[Stored records]
== Segment start ==

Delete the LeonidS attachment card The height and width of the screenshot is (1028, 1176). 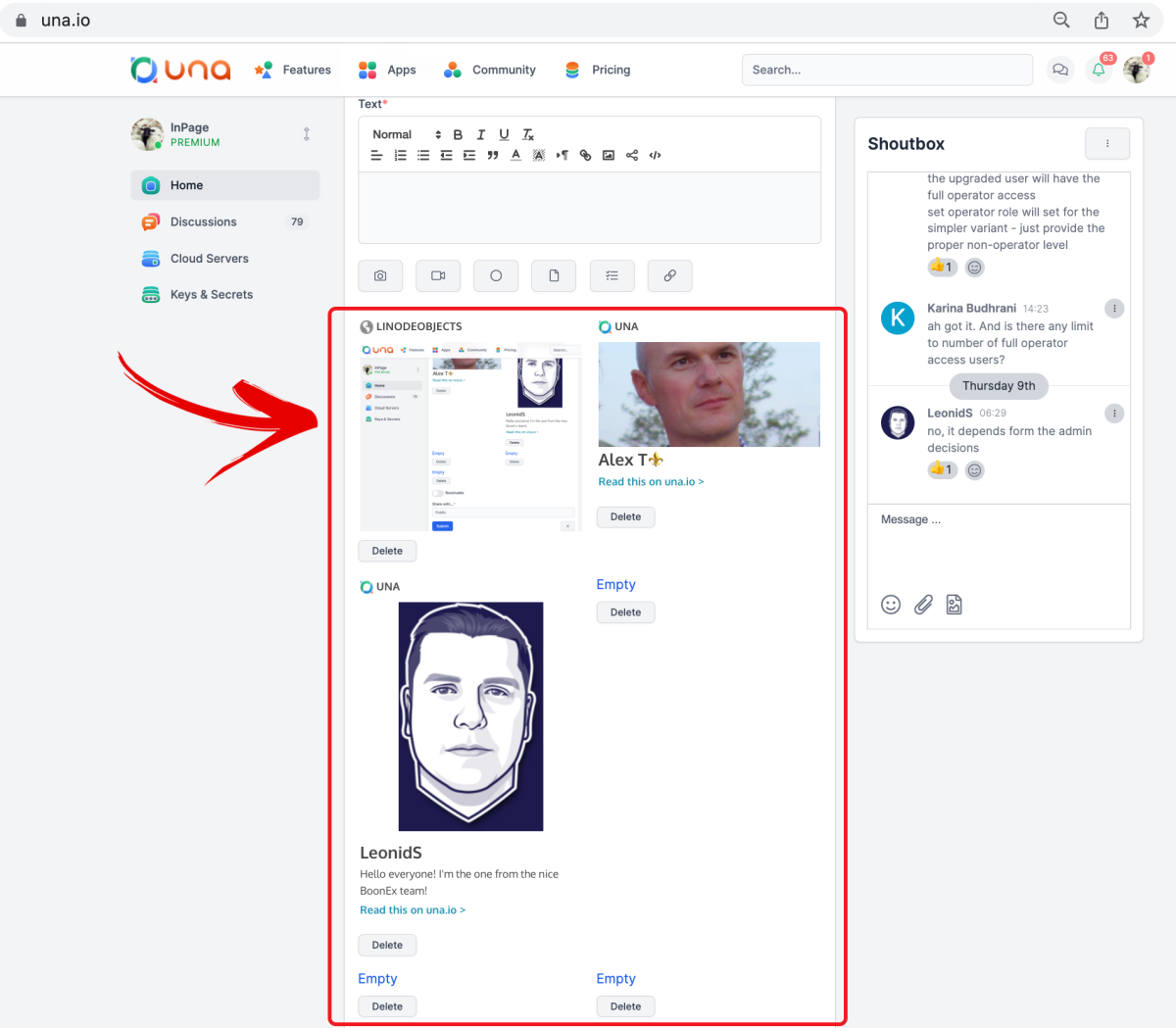pos(387,945)
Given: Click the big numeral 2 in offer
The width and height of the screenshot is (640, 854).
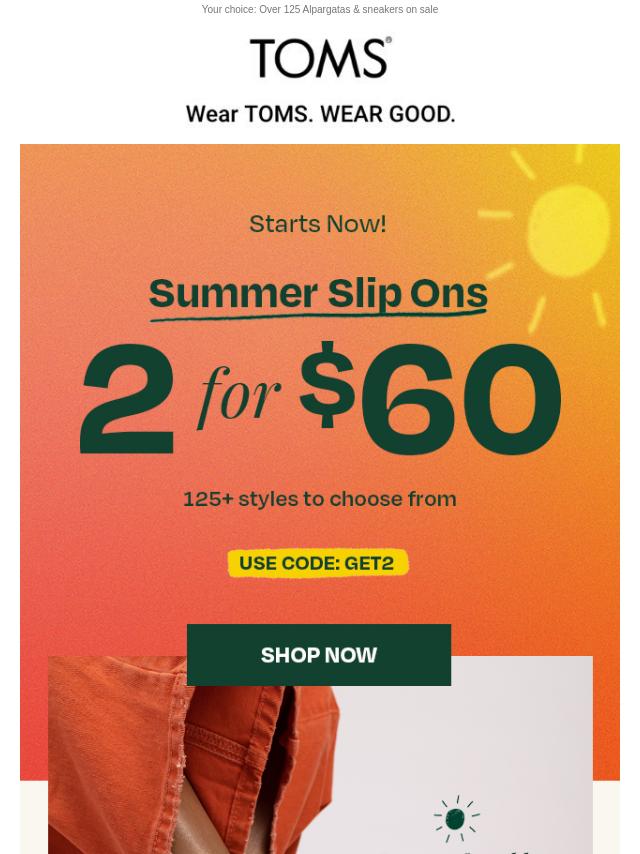Looking at the screenshot, I should point(127,399).
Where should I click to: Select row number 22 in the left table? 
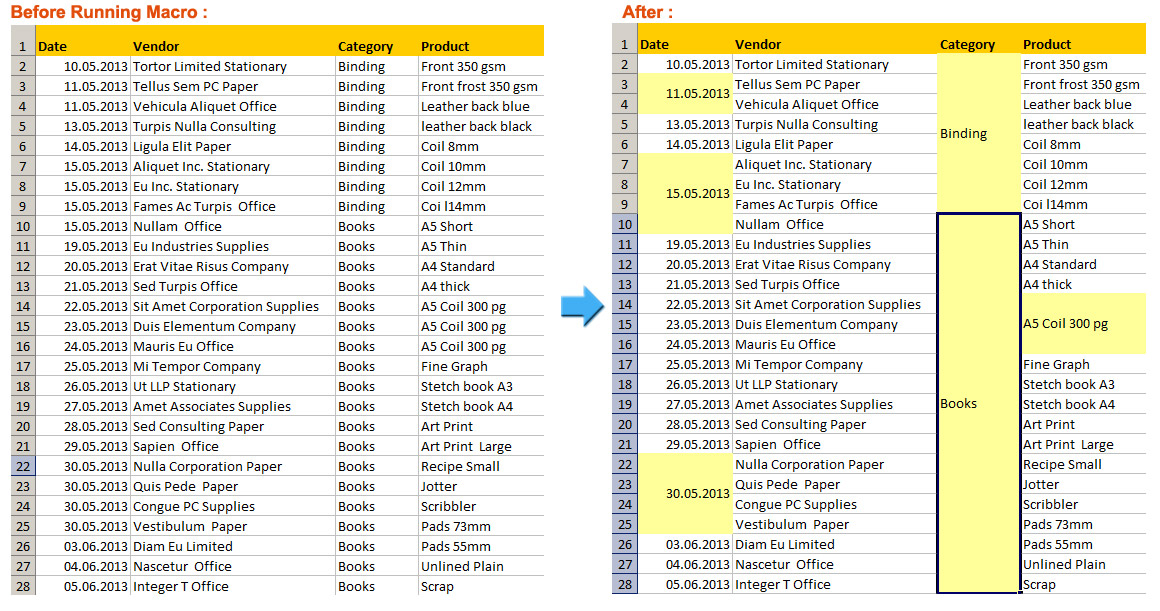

== Segment end ==

◆ Work to be completed ◆
Only the lines from the one with "The width and" through the final line of the entries above should be transcribed, exactly and without pictures.

◆ Your response ◆
The width and height of the screenshot is (640, 854).
Looking at the screenshot, I should point(127,399).
Where should I click to: Select row number 22 in the left table? 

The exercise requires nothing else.